Мои слова были встречены продолжительным молчанием. Потом Гербер, всегда остававшийся джентльменом, поблагодарил меня за предложение и сказал, что переговорит с заместителем директора и начнет эту процедуру. Я не сказал ему, что сам уже говорил с Диком Столцем о своем намерении отдать Восточную Германию. Он будет отвечать за объединенную Германию, а я буду наблюдать за Западной группой советских войск, все еще расквартированной в восточной зоне.

В момент этой встречи Пол Редмонд был в отъезде, и я не успел сказать ему о своих планах. Когда он узнал об этом, то просто взорвался:

— Какого х… ты отдал Бэртону Восточную Германию? У нас там полно работы.

— Потому что это было правильно, — отрезал я. — Пол, ради бога, через неделю она станет частью ФРГ. Зачем ты за нее цепляешься?
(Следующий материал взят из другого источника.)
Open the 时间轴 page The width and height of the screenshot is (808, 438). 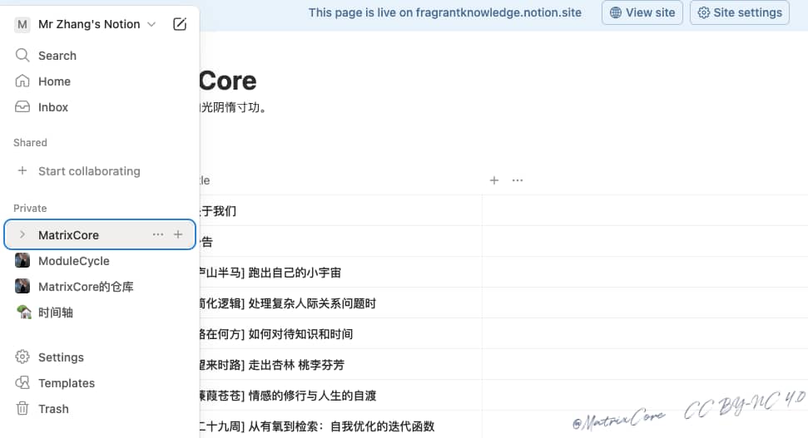click(x=57, y=313)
— Потому что это интересно — вот почему.

Я понял, что дело было не в его обычных колкостях, для него это действительно было очень важно. Это расхождение во мнениях еще более обнажило наметившийся разлад между мной и моим заместителем. За тот год, пока я руководил советским отделом, я начал испытывать беспокойство по поводу того, что некоторая часть руководства отдела как бы застряла во времени. Неужели они не видели, что пронесшиеся по Восточной Европе революции неизбежно должны были изменить роль ЦРУ? Печальная истина заключалась в том, что замкнутая субкультура советского отдела мешала расставаться с холодной войной. Как сказал Редмонд, дело было слишком интересным.
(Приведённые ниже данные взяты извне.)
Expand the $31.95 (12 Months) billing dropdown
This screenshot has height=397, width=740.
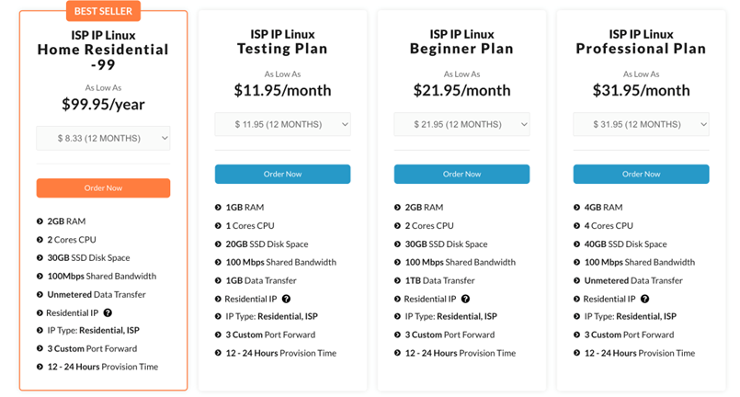coord(641,124)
Мои проблемы не ограничивались Полом Редмондом. Мне было достаточно ворчания Стива Вебера и Джона О’Рейли, чтобы понять, что далеко не всем в отделе нравилось, что я пришел на смену Герберу. Вебер говорил мне, что сторонники жесткой линии не намеревались сдавать свои позиции. Они не верили в необратимость происшедших в Восточной Европе перемен и опасались, что, когда маятник качнется в обратную сторону, будут застигнуты врасплох. Вебер советовал мне проявлять терпеливость в отношении работников восточноевропейской группы. Большинство из них считало, что привычный им мир, в котором они прожили так много лет, рухнул. Они сидели у сейфов, заполненных описаниями тайников в Праге, Будапеште и Варшаве, а я им говорил, что тамошние ребята являются нашими новыми друзьями. Они приспособятся к переменам, говорил мне Стив Вебер, просто им потребуется время.
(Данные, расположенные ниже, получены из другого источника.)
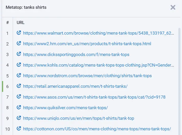Open the Walmart mens-tank-tops link
The image size is (182, 135).
(x=99, y=33)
О’Рейли был настроен менее оптимистично в отношении сторонников жесткой линии, занимавшихся Советским Союзом. Он советовал мне избавляться от них. Отправь их в контрразведку, там они будут счастливы.

Оба были правы. И я решил, что мне надо начать с Пола Редмонда.

Карлсхорст, Восточный Берлин. 2 октября 1990 года

Закруженная вихрем кучка листьев пронеслась по булыжной мостовой мимо хмурого советского часового у входа в Музей капитуляции в Карлсхорсте, расположенный в самом сердце большого объекта КГБ в Восточном Берлине. Этот когда-то модный жилой район вошел в историю в мае 1945 года, когда представители немецкого вермахта подписали здесь акт о капитуляции. Само здание музея, где фельдмаршал Кейтель, адмирал фон Фридебург и генерал Штумпф подписали исторический акт о безоговорочной капитуляции, когда-то было офицерским клубом вермахта, но на протяжении последних 45 лет слово Карлсхорст стало синонимом советского КГБ. И вот теперь ослепительным осенним днем, через 45 лет после капитуляции и за день до воссоединения Восточной и Западной Германии, я шел по тихой Рейнштайнштрассе с Рэмом Красильниковым. Со мной в Берлин на очередную «гавриловскую встречу» приехали Тед Прайс, сменивший Гэса Хэттавея на посту руководителя контрразведки ЦРУ, и наш московский резидент Майк Клайн. Я оставил своих спутников на конспиративной квартире КГБ вместе с начальником контрразведки ПГУ Леонидом Никитенко и решил прогуляться вдвоем с Красильниковым.